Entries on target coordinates
· · ·

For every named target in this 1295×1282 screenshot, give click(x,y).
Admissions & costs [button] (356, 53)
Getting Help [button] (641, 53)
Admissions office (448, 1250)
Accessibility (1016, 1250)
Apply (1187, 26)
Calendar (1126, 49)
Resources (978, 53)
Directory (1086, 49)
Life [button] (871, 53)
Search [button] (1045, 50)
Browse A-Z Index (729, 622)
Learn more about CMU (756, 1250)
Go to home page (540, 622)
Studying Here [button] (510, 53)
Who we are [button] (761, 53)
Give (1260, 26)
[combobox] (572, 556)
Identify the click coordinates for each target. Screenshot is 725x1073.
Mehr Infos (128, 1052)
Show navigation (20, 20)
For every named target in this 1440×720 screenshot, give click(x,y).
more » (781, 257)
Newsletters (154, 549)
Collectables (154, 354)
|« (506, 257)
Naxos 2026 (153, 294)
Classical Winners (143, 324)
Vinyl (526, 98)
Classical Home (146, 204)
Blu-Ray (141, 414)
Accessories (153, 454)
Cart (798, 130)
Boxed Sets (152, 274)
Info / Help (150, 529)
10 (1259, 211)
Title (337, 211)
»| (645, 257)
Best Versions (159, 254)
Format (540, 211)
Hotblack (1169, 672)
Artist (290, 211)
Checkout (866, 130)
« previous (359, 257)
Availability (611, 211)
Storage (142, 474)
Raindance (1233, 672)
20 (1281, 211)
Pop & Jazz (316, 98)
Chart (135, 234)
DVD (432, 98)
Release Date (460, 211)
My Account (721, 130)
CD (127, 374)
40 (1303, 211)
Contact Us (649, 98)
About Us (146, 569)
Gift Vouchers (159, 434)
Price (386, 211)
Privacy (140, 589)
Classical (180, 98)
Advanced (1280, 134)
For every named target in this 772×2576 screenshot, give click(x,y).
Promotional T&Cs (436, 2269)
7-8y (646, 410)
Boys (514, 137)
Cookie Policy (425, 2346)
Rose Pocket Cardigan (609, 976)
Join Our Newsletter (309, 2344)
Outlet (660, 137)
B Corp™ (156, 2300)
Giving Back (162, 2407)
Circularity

· · ·

WORK INSTRUCTIONS.
Switch every "named target" in the listing above to "listed item", and write out the whole listing again with nothing else changed.

SOLUTION.
For every listed item in this 1295×1282 screenshot, give click(x,y).
Admissions & costs [button] (356, 53)
Getting Help [button] (641, 53)
Admissions office (448, 1250)
Accessibility (1016, 1250)
Apply (1187, 26)
Calendar (1126, 49)
Resources (978, 53)
Directory (1086, 49)
Life [button] (871, 53)
Search [button] (1045, 50)
Browse A-Z Index (729, 622)
Learn more about CMU (756, 1250)
Go to home page (540, 622)
Studying Here [button] (510, 53)
Who we are [button] (761, 53)
Give (1260, 26)
[combobox] (572, 556)
Identify the click coordinates for each target. Screenshot is 725x1073.
Mehr Infos (128, 1052)
Show navigation (20, 20)
For every listed item in this 1440×720 screenshot, give click(x,y).
more » (781, 257)
Newsletters (154, 549)
Collectables (154, 354)
|« (506, 257)
Naxos 2026 (153, 294)
Classical Winners (143, 324)
Vinyl (526, 98)
Classical Home (146, 204)
Blu-Ray (141, 414)
Accessories (153, 454)
Cart (798, 130)
Boxed Sets (152, 274)
Info / Help (150, 529)
10 (1259, 211)
Title (337, 211)
»| (645, 257)
Best Versions (159, 254)
Format (540, 211)
Hotblack (1169, 672)
Artist (290, 211)
Checkout (866, 130)
« previous (359, 257)
Availability (611, 211)
Storage (142, 474)
Raindance (1233, 672)
20 (1281, 211)
Pop & Jazz (316, 98)
Chart (135, 234)
DVD (432, 98)
Release Date (460, 211)
My Account (721, 130)
CD (127, 374)
40 (1303, 211)
Contact Us (649, 98)
About Us (146, 569)
Gift Vouchers (159, 434)
Price (386, 211)
Privacy (140, 589)
Classical (180, 98)
Advanced (1280, 134)
For every listed item in this 772×2576 screenshot, give click(x,y).
Promotional T&Cs (436, 2269)
7-8y (646, 410)
Boys (514, 137)
Cookie Policy (425, 2346)
Rose Pocket Cardigan (609, 976)
Join Our Newsletter (309, 2344)
Outlet (660, 137)
B Corp™ (156, 2300)
Giving Back (162, 2407)
Circularity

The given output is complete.